INSTRUCTIONS FOR THE TASK - Wherever the string "dropdown" shows up in the material below, copy that line.

:: INPUT DATA ::

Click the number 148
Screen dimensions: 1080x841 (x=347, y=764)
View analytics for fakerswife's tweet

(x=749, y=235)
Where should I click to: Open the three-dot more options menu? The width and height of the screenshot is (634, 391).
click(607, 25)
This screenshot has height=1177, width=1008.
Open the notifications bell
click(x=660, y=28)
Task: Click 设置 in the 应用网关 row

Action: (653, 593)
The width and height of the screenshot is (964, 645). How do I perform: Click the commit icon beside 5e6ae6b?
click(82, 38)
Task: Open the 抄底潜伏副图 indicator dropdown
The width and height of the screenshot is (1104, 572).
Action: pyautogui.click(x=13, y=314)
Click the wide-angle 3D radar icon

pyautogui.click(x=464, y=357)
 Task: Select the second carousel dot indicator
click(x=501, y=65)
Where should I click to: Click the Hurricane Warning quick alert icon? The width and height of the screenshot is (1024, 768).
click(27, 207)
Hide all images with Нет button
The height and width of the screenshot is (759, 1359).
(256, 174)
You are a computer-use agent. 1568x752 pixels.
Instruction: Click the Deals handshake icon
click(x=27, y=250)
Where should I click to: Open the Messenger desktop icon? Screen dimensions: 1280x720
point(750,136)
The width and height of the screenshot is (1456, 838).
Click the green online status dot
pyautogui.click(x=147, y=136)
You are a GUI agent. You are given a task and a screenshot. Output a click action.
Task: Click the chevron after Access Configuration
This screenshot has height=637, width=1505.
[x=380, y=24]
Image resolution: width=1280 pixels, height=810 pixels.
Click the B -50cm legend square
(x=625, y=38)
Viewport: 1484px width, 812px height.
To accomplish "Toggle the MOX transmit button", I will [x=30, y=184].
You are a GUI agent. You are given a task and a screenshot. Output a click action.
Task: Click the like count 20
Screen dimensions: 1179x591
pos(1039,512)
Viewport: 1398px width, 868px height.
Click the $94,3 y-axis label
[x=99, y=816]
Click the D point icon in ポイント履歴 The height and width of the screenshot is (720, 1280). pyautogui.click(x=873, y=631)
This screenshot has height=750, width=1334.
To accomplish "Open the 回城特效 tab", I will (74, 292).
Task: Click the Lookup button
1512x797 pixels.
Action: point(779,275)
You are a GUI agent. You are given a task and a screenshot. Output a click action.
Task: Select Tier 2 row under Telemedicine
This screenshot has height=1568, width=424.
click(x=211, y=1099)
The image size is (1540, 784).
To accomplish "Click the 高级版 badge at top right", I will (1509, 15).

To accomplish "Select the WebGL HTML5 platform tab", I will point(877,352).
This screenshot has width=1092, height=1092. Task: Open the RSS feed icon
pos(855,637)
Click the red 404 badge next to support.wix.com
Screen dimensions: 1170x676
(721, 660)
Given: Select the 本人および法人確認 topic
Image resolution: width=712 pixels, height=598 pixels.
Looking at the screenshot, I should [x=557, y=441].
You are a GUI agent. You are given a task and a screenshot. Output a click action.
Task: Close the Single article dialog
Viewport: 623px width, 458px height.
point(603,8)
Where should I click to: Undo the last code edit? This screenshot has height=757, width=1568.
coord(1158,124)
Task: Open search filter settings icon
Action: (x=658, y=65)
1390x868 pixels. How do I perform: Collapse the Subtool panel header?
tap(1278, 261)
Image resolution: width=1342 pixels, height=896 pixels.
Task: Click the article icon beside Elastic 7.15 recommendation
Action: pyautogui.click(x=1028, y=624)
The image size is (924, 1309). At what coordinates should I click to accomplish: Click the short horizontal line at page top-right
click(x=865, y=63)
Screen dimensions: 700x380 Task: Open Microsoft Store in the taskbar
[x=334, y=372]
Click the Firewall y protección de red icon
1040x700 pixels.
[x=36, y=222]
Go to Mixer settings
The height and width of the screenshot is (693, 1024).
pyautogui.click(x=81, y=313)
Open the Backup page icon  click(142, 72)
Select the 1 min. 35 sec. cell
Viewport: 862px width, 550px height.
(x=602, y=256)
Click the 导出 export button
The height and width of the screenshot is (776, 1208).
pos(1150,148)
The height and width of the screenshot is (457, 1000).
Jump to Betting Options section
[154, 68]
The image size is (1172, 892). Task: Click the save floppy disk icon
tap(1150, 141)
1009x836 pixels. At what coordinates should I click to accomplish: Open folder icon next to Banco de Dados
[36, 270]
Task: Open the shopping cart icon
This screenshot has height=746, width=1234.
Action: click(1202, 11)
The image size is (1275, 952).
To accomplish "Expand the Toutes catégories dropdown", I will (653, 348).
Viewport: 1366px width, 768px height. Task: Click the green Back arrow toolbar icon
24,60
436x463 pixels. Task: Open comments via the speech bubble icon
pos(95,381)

:::

RESPONSE AREA -
Task: Open the 抄底潜伏副图 indicator dropdown
To accomplish "Expand the Toutes catégories dropdown", I will (653, 348).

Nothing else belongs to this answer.